Anarchiste !
Il me semble, en ce seul mot, avoir défini l’aspiration de tout mon être : négateur d’autorité, de quelle source qu’elle émane, je veux libérer mes épaules de toute contrainte, nécessité, devoir, droit, obligation.
Que venez-vous me parler de cité d’Harmonie, d’égalité, de diminution de l’effort ? Je ne veux pas de votre route sans obstacles où l’on s’atrophie et où l’on s’endort dans la monotonie du parcours qui conduit au pays de Médiocratie.

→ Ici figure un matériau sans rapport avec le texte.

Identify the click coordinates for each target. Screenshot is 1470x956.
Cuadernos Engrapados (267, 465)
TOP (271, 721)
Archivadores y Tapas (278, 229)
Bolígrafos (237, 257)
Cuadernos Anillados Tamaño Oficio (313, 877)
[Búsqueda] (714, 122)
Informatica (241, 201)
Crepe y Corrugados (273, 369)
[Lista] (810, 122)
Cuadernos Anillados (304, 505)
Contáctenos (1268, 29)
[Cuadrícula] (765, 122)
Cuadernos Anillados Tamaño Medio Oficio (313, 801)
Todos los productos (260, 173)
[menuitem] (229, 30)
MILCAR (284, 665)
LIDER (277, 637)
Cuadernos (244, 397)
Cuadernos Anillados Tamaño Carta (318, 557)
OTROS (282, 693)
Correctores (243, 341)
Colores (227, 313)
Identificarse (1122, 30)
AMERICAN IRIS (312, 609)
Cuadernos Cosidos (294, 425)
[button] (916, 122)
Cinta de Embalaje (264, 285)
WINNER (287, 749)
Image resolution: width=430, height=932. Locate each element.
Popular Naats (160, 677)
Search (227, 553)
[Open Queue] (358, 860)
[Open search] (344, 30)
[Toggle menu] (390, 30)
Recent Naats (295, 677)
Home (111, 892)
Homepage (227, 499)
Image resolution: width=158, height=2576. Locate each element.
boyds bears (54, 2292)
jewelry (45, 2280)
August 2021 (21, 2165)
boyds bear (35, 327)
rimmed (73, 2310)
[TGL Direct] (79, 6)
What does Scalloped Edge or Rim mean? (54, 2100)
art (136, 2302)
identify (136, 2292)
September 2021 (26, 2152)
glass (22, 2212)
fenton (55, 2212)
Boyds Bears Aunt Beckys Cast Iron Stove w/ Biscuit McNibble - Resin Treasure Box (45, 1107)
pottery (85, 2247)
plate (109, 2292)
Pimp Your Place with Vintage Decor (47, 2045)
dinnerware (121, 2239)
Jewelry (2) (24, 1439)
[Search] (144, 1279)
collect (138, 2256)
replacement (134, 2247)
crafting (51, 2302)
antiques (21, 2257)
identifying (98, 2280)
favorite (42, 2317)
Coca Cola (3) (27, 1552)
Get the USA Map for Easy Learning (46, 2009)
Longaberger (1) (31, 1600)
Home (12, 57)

Si l’on me demandait de définir en un seul terme les aspirations antagonistes aux miennes, c’est-à-dire impliquant dépendance, servitude, abnégation, je répondrais : « communisme ». Et cependant plusieurs ont osé accoupler ces deux vocables, négation l’un de l’autre : anarchie et communisme.
Anarchie, mot qui exprime l’indépendance, l’originalité, la suprématie de l’individu, le violent désir de lutter, de vivre, de s’élever au-dessus de la médiocrité générale ; communisme, terme qui sent l’égalité, l’uniformité, le commun, la dépendance à l’égard d’une abstraction : la société…
Vos « biens communs » – ô communistes – ne sauraient me satisfaire. Je prétends être maître et propriétaire de mon produit et de tout ce que ma puissance me permettra d acquérir. J’entends disposer de ce que je possède à ma guise, sans que personne ait à y objecter. Le bien commun n’est jamais mon bien ; lié par des considérations morales, je suis obligé d’en user dans la mesure qu’il est convenu d’appeler sage et raisonnable. Or, je prétends ne connaître aucune limite : il ne me sied point d’être raisonnable ni de me conduire en sage.
Le communisme est avant tout une doctrine sociale : c’est la protestation de tous les faibles, de tous les écrasés, impuissants à soulever le poids qui les accable,
… Refoulés au bas des échelons de l’inégalité, ils réclament l’égalité ; impuissants, ils veulent modeler la société de telle sorte que toute lutte disparaisse ; impotents, ils désirent que tous les obstacles disparaissent de leur route.
Anarchiste, je ne saurais me satisfaire de cet idéal. Mieux vaut encore la société actuelle. Je me soucie peu des différentes formes que peut revêtir la société ; c’est actuellement que je vis, et c’est avec l’organisation du moment que j’ai à compter.
L’anarchie, pour moi, n’est pas une doctrine sociale : c’est une aspiration individuelle, une manière d’être, une façon de sentir, une révolte de l’individu contre tout ce qui lie, asservit, enchaîne, une explosion d’indépendance : une des plus hautes manifestations de la Volonté.